/thirdparty/breakpad/common/dwarf/bytereader.h

http://github.com/tomahawk-player/tomahawk · C++ Header · 310 lines · 50 code · 37 blank · 223 comment · 0 complexity · ad1e12ff041a46a1192b160abc71e7c5 MD5 · raw file

  1. // -*- mode: C++ -*-
  2. // Copyright (c) 2010 Google Inc. All Rights Reserved.
  3. //
  4. // Redistribution and use in source and binary forms, with or without
  5. // modification, are permitted provided that the following conditions are
  6. // met:
  7. //
  8. // * Redistributions of source code must retain the above copyright
  9. // notice, this list of conditions and the following disclaimer.
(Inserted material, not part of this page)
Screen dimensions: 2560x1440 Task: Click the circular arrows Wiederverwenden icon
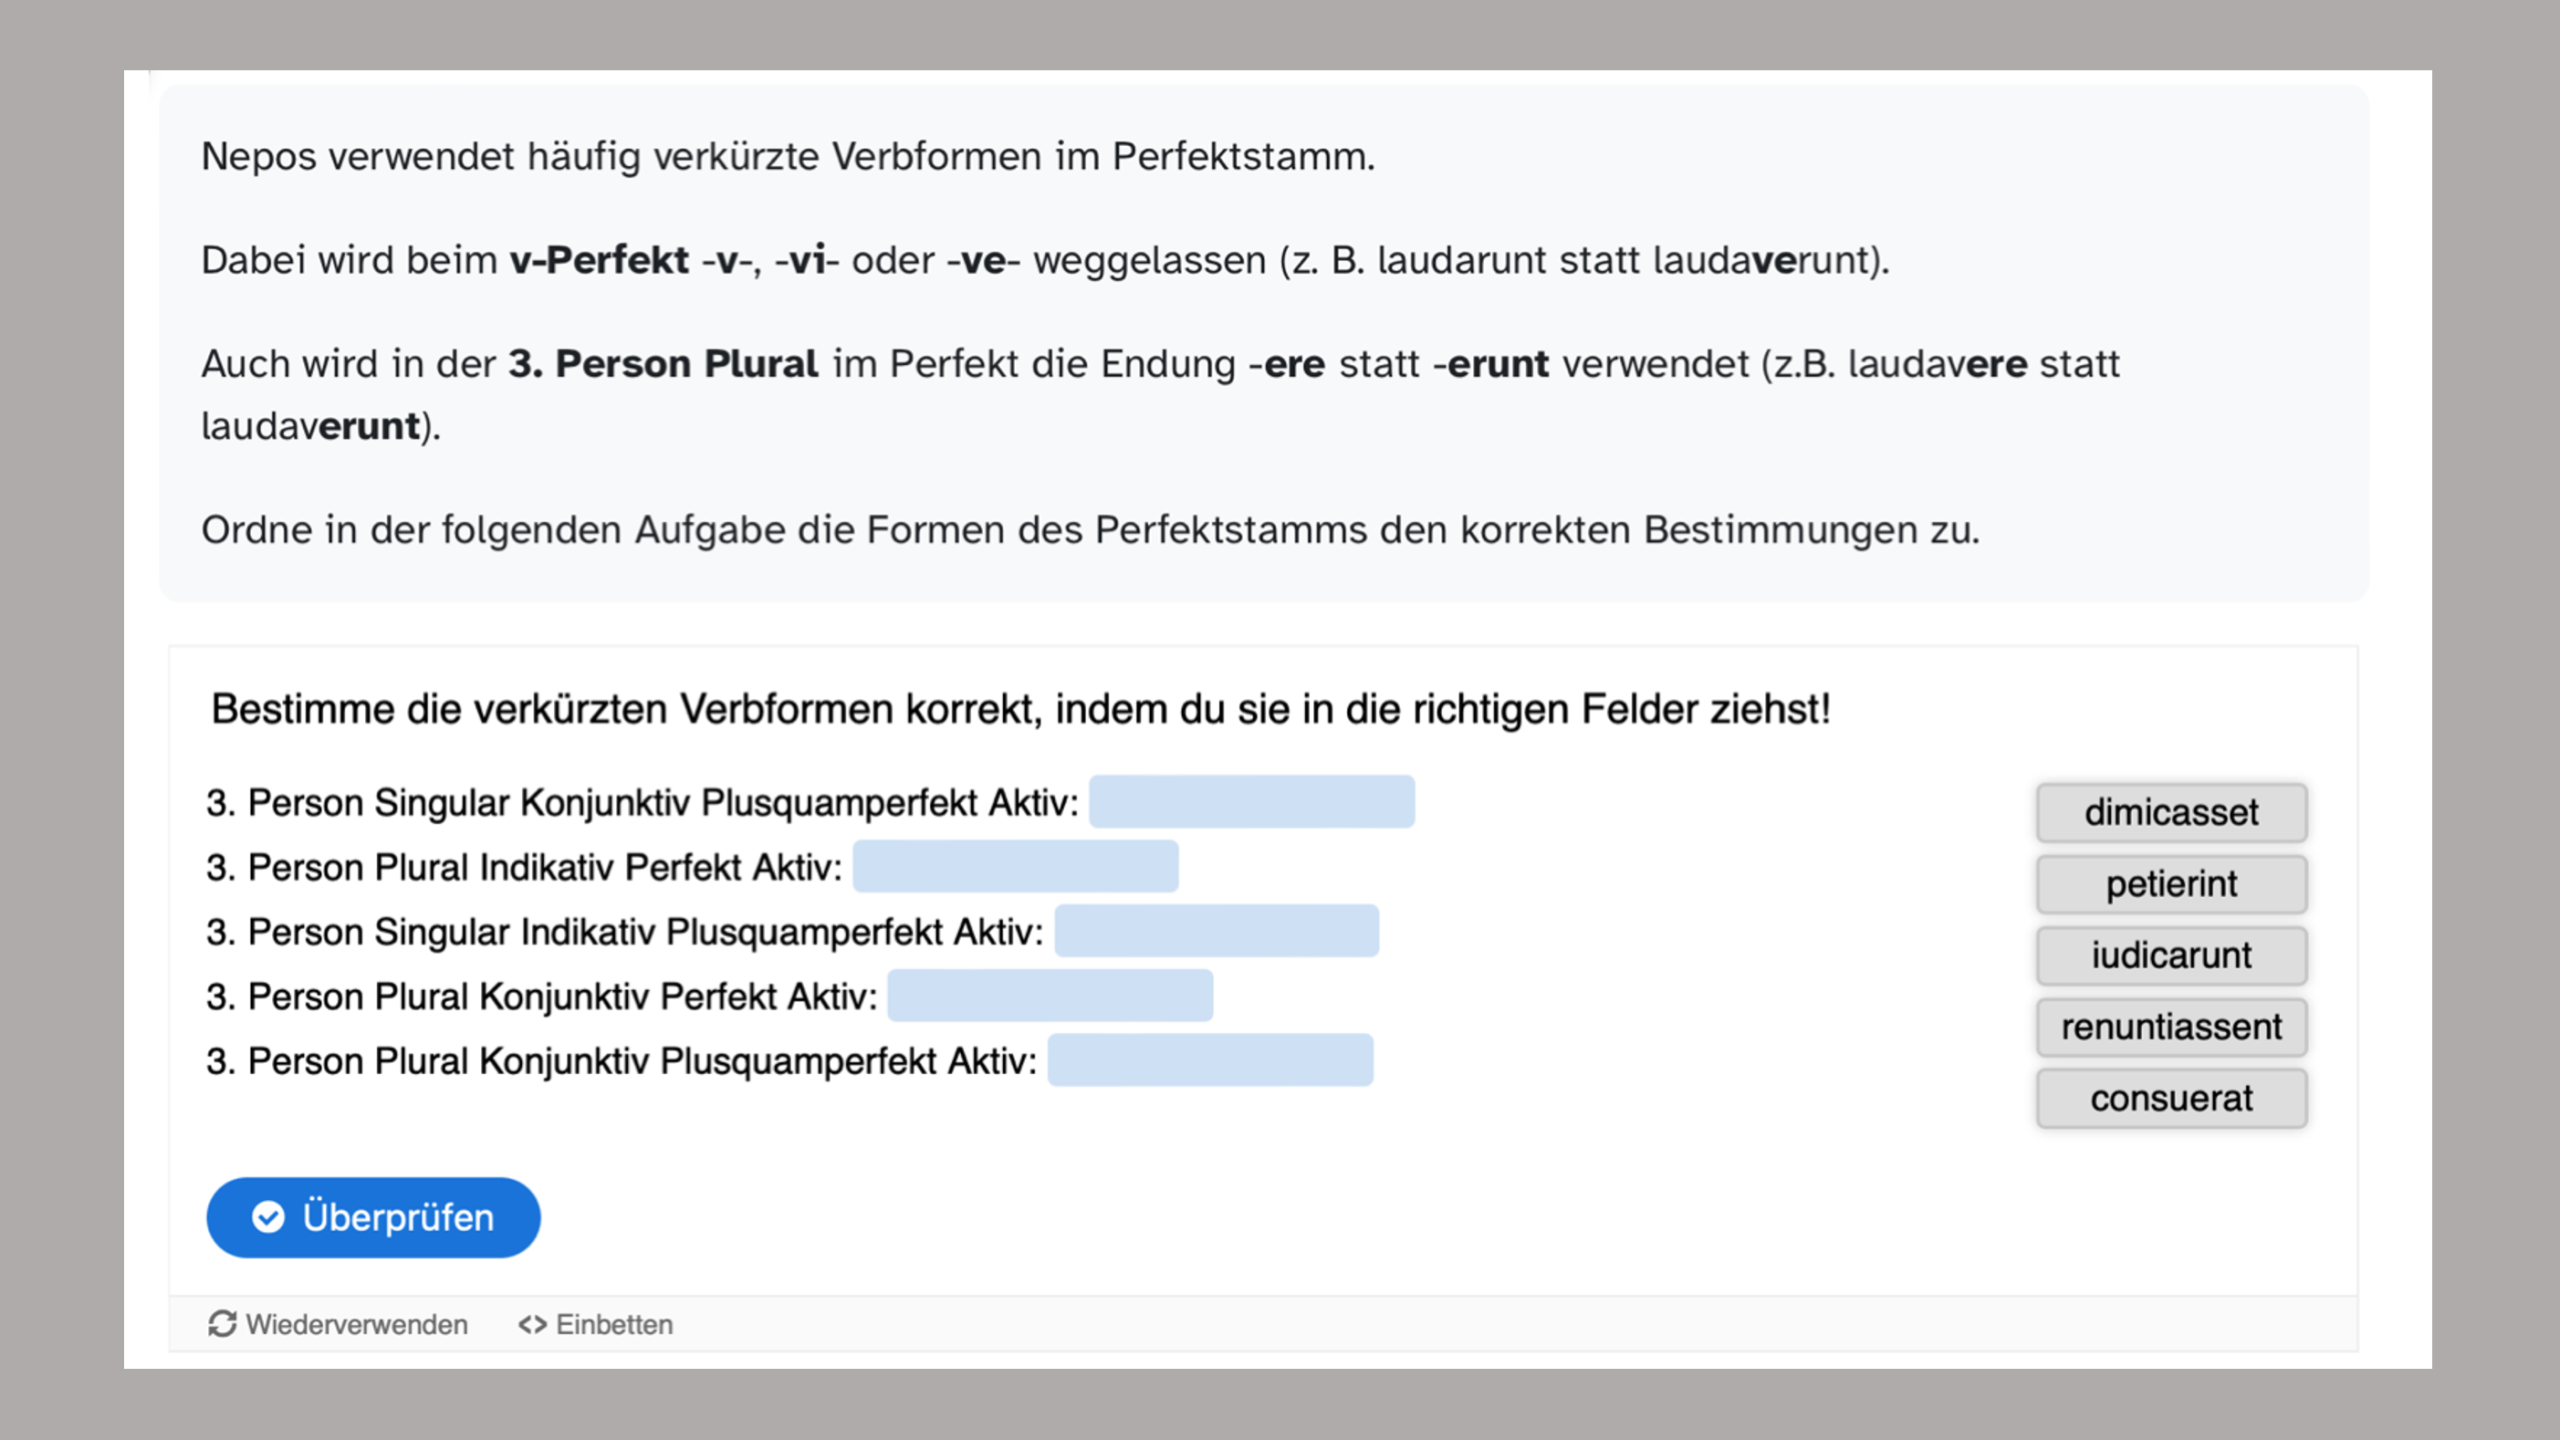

  10. // * Redistributions in binary form must reproduce the above
  11. // copyright notice, this list of conditions and the following disclaimer
  12. // in the documentation and/or other materials provided with the
  13. // distribution.
  14. // * Neither the name of Google Inc. nor the names of its
  15. // contributors may be used to endorse or promote products derived from
  16. // this software without specific prior written permission.
  17. //
  18. // THIS SOFTWARE IS PROVIDED BY THE COPYRIGHT HOLDERS AND CONTRIBUTORS
  19. // "AS IS" AND ANY EXPRESS OR IMPLIED WARRANTIES, INCLUDING, BUT NOT
  20. // LIMITED TO, THE IMPLIED WARRANTIES OF MERCHANTABILITY AND FITNESS FOR
  21. // A PARTICULAR PURPOSE ARE DISCLAIMED. IN NO EVENT SHALL THE COPYRIGHT
  22. // OWNER OR CONTRIBUTORS BE LIABLE FOR ANY DIRECT, INDIRECT, INCIDENTAL,
  23. // SPECIAL, EXEMPLARY, OR CONSEQUENTIAL DAMAGES (INCLUDING, BUT NOT
  24. // LIMITED TO, PROCUREMENT OF SUBSTITUTE GOODS OR SERVICES; LOSS OF USE,
  25. // DATA, OR PROFITS; OR BUSINESS INTERRUPTION) HOWEVER CAUSED AND ON ANY
  26. // THEORY OF LIABILITY, WHETHER IN CONTRACT, STRICT LIABILITY, OR TORT
  27. // (INCLUDING NEGLIGENCE OR OTHERWISE) ARISING IN ANY WAY OUT OF THE USE
  28. // OF THIS SOFTWARE, EVEN IF ADVISED OF THE POSSIBILITY OF SUCH DAMAGE.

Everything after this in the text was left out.